Q. What is the funding situation for the Relief Line? Has the environmental assessment (EA) been funded?
A. Construction of the Relief Line has not been funded, but the EA process, called a Transit Project Assessment Process (TPAP) has been. We are currently working through the planning and preliminary engineering work that will lead to the TPAP. With Council direction, we will be moving to TPAP approval over the coming year.
Q. There is neighbourhood support for the Relief Line; however there seems to be some confusion between the proposed B1 and B2 corridor options. What are the differences between the two?
A. The corridors A-D are conceptual. We split the B corridor into two to allow for more refined analysis. B2 allowed consideration to serve the Unilever site further south.
Q. Did you look at other cities in North America to identify best practices for transit planning? How are you going to maintain transparency and accountability, while keeping citizens engaged, throughout the project?
A. In terms of potential transit network planning; we have some catch-up to do if we are looking to other cities with more rapid transit as best practices examples.

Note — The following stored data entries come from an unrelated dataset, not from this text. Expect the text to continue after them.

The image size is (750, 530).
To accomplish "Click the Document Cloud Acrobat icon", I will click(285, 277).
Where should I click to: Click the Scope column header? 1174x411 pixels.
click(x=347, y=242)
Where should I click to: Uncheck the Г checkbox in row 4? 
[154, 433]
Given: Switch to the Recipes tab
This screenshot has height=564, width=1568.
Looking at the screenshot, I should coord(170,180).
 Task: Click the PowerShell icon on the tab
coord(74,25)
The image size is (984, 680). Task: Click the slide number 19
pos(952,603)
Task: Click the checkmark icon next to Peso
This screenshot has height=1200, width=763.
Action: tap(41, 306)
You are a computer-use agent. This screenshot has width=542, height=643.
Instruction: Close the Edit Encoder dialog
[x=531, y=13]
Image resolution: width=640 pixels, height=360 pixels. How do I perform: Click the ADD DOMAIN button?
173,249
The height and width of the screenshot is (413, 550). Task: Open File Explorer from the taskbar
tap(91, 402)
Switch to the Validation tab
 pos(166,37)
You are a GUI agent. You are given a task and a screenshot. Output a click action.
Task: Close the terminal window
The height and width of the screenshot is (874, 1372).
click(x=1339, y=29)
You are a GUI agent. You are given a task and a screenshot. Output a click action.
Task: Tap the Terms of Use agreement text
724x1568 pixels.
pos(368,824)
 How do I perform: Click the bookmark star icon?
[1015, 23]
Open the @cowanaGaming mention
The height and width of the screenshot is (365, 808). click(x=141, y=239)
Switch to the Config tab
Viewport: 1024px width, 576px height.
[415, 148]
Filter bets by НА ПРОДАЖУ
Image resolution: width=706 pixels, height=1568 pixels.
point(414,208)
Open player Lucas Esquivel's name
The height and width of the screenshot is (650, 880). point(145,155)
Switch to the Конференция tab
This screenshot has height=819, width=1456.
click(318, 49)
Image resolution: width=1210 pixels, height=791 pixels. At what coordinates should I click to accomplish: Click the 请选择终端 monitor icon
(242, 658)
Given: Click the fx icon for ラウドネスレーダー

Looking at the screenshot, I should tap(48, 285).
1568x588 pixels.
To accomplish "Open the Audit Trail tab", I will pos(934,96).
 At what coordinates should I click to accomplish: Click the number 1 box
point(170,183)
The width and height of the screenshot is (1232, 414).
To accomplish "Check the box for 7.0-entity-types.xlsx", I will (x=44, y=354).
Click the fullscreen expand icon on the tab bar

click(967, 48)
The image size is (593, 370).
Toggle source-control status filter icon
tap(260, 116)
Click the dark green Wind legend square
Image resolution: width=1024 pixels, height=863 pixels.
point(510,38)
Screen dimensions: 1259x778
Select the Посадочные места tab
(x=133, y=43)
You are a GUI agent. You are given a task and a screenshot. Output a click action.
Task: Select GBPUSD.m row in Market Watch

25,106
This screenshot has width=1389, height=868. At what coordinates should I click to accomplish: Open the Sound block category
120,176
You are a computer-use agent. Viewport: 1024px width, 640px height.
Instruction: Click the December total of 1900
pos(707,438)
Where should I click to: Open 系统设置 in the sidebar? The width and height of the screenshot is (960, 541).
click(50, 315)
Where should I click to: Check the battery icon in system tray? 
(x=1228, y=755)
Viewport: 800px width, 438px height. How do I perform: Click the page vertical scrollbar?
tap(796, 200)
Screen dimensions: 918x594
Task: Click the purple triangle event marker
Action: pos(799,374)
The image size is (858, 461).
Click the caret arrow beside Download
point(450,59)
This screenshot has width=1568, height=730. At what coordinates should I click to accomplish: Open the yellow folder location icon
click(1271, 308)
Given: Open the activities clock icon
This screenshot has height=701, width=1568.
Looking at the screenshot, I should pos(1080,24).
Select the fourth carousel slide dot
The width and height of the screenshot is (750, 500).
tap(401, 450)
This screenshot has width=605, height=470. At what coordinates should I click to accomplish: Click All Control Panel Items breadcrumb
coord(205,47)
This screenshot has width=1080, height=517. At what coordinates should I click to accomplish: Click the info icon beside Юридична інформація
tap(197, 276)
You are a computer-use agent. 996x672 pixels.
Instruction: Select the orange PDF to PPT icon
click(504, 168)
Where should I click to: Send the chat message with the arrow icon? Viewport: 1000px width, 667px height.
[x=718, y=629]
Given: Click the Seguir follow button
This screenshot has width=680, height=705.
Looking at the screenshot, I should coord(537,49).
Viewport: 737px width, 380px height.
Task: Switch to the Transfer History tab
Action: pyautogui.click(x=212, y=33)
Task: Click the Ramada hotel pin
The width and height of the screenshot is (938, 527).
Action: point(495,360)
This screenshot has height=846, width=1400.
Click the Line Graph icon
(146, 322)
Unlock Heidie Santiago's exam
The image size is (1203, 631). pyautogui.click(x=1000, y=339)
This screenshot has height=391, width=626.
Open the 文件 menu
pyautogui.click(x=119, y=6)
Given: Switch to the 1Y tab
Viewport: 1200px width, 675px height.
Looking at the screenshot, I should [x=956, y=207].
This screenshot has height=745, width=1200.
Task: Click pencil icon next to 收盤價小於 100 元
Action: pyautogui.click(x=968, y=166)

We are at an early stage in the planning process. Once funding is in place, there are processes and protocols required to identify how the project will be delivered, including requirements for public engagement and transparency.
Q. While I do love the Relief Line concept, I am concerned about the impact of its construction on heritage buildings in the neighbourhood. Some of the houses in this neighbourhood are over 150 years old.
A. Consideration of potential impacts to cultural and heritage features is one of the criteria that we are using as part of our evaluation process to determine the preferred route and station locations. The construction technology has not been confirmed at this point in the process, but will likely be similar to the technology used on the Eglinton Crosstown (e.g., twin-bore tunnels). Tunnels will be located significantly below the ground and mainly along public rights of way. If we have to tunnel under private property we would investigate mitigation measures to manage potential impacts.
Q. Is there something that distinguishes the Relief Line from SmartTrack? How can we compel Council to prioritize the Relief Line over SmartTrack?
A. We are preparing business cases to help Council make an informed decision on priorities. If you read through our most recent report, projected 2031 ridership demand indicates we will need both the Relief Line and SmartTrack. They are both priorities but have different phasing for implementation.
A more detailed report of all consultation activities will be made available after this phase of consultation.